**Work instructions**
Please output each line of the data exactly as it appears.
[Data for the task]
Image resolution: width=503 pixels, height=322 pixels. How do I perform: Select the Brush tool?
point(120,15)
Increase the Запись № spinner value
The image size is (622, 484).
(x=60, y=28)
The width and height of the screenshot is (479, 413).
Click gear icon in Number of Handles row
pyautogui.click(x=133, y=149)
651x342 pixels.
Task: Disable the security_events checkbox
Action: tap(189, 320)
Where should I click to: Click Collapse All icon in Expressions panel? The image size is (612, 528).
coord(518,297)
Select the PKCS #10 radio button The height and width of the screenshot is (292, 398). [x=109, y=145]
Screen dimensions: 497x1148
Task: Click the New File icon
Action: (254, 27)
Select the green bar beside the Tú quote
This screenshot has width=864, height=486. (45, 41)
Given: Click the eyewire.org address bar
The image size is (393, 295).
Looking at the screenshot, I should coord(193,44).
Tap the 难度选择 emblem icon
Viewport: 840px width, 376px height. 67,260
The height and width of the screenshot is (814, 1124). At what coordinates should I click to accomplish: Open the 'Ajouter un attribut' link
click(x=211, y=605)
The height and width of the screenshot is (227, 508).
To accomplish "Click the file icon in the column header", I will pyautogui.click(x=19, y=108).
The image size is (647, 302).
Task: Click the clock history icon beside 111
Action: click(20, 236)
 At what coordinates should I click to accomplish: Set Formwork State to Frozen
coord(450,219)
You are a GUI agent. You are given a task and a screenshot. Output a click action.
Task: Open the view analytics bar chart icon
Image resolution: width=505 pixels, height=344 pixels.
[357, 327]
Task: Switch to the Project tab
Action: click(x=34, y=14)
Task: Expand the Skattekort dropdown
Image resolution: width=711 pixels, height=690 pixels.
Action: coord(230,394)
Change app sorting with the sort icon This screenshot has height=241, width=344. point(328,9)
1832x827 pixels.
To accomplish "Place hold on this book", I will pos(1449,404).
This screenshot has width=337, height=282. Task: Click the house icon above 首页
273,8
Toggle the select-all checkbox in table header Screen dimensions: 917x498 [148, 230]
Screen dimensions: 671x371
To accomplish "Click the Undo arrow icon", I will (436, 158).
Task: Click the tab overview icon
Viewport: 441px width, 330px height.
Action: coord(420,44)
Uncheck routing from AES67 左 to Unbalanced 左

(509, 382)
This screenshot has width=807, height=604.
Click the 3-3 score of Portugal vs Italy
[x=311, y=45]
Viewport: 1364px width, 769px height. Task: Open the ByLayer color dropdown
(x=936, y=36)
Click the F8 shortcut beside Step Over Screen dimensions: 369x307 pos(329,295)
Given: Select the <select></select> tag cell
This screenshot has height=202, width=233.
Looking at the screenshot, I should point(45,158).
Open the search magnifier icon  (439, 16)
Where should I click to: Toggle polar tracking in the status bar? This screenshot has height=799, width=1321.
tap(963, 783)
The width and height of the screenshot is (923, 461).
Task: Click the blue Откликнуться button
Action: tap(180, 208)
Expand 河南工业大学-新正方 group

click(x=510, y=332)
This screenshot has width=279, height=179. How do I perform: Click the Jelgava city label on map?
[/Data for the task]
**Answer section**
Image resolution: width=503 pixels, height=322 pixels. How do I perform: Select the Brush tool?
point(120,15)
Increase the Запись № spinner value
The image size is (622, 484).
(x=60, y=28)
The width and height of the screenshot is (479, 413).
Click gear icon in Number of Handles row
pyautogui.click(x=133, y=149)
651x342 pixels.
Task: Disable the security_events checkbox
Action: tap(189, 320)
Where should I click to: Click Collapse All icon in Expressions panel? The image size is (612, 528).
coord(518,297)
Select the PKCS #10 radio button The height and width of the screenshot is (292, 398). [x=109, y=145]
Screen dimensions: 497x1148
Task: Click the New File icon
Action: (254, 27)
Select the green bar beside the Tú quote
This screenshot has width=864, height=486. (45, 41)
Given: Click the eyewire.org address bar
The image size is (393, 295).
Looking at the screenshot, I should coord(193,44).
Tap the 难度选择 emblem icon
Viewport: 840px width, 376px height. 67,260
The height and width of the screenshot is (814, 1124). At what coordinates should I click to accomplish: Open the 'Ajouter un attribut' link
click(x=211, y=605)
The height and width of the screenshot is (227, 508).
To accomplish "Click the file icon in the column header", I will pyautogui.click(x=19, y=108).
The image size is (647, 302).
Task: Click the clock history icon beside 111
Action: click(20, 236)
 At what coordinates should I click to accomplish: Set Formwork State to Frozen
coord(450,219)
You are a GUI agent. You are given a task and a screenshot. Output a click action.
Task: Open the view analytics bar chart icon
Image resolution: width=505 pixels, height=344 pixels.
[357, 327]
Task: Switch to the Project tab
Action: click(x=34, y=14)
Task: Expand the Skattekort dropdown
Image resolution: width=711 pixels, height=690 pixels.
Action: coord(230,394)
Change app sorting with the sort icon This screenshot has height=241, width=344. point(328,9)
1832x827 pixels.
To accomplish "Place hold on this book", I will pos(1449,404).
This screenshot has width=337, height=282. Task: Click the house icon above 首页
273,8
Toggle the select-all checkbox in table header Screen dimensions: 917x498 [148, 230]
Screen dimensions: 671x371
To accomplish "Click the Undo arrow icon", I will (436, 158).
Task: Click the tab overview icon
Viewport: 441px width, 330px height.
Action: coord(420,44)
Uncheck routing from AES67 左 to Unbalanced 左

(509, 382)
This screenshot has width=807, height=604.
Click the 3-3 score of Portugal vs Italy
[x=311, y=45]
Viewport: 1364px width, 769px height. Task: Open the ByLayer color dropdown
(x=936, y=36)
Click the F8 shortcut beside Step Over Screen dimensions: 369x307 pos(329,295)
Given: Select the <select></select> tag cell
This screenshot has height=202, width=233.
Looking at the screenshot, I should point(45,158).
Open the search magnifier icon  (439, 16)
Where should I click to: Toggle polar tracking in the status bar? This screenshot has height=799, width=1321.
tap(963, 783)
The width and height of the screenshot is (923, 461).
Task: Click the blue Откликнуться button
Action: tap(180, 208)
Expand 河南工业大学-新正方 group

click(x=510, y=332)
This screenshot has width=279, height=179. How do I perform: Click the Jelgava city label on map?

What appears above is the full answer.